» **Activity**
Starting from the line in which "Viewport: 996px width, 732px height." appears, set down each line exactly through the end of the listing, and nothing else. Leave out pictures.

» **Data for analysis**
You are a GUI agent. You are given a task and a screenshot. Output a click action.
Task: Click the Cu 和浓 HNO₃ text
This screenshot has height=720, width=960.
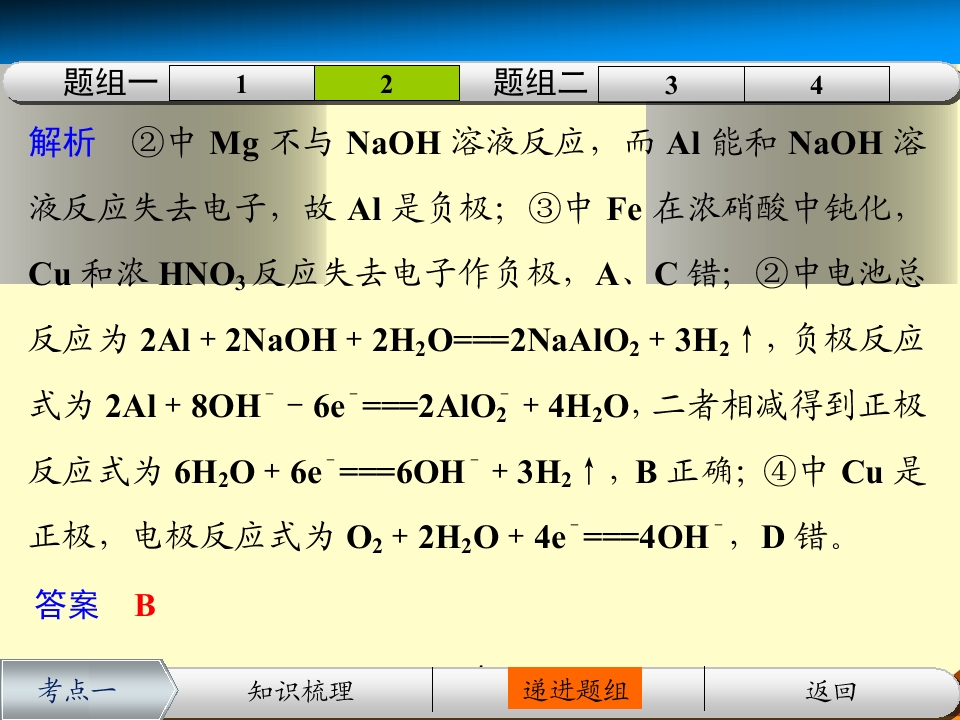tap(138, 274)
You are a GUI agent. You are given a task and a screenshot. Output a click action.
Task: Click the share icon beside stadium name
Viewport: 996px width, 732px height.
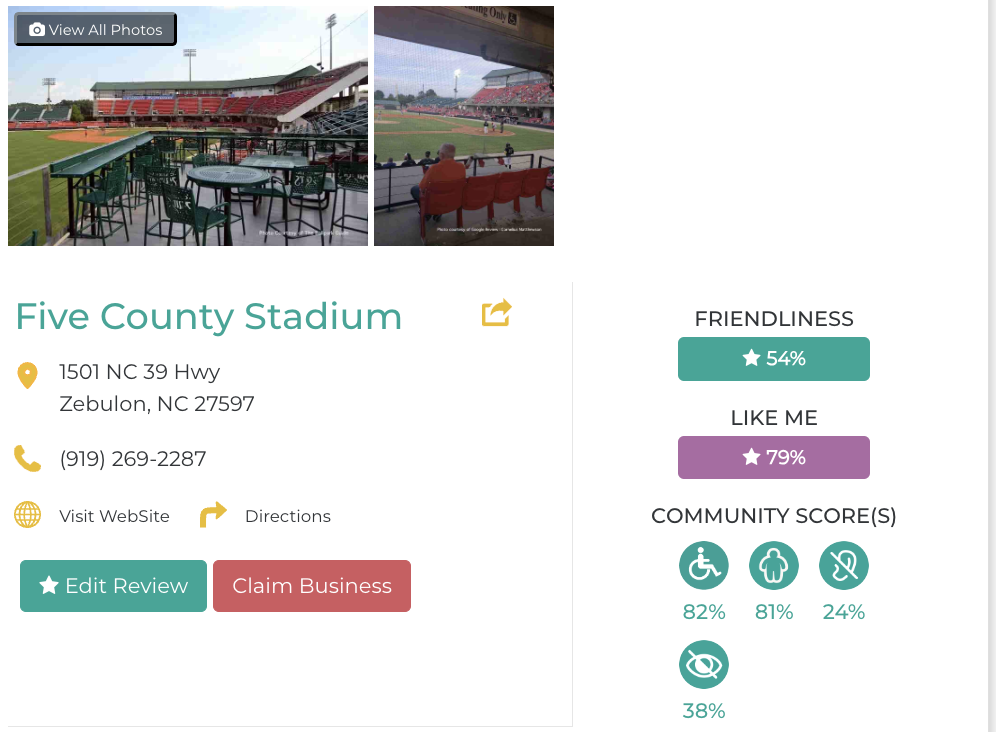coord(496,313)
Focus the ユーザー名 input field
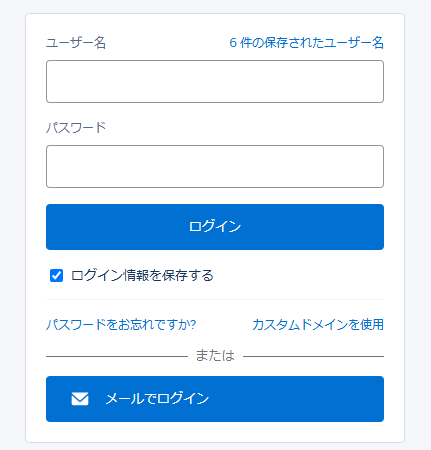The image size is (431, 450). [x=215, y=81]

» **Response box**
Viewport: 996px width, 732px height.
coord(496,313)
Focus the ユーザー名 input field
The image size is (431, 450). [x=215, y=81]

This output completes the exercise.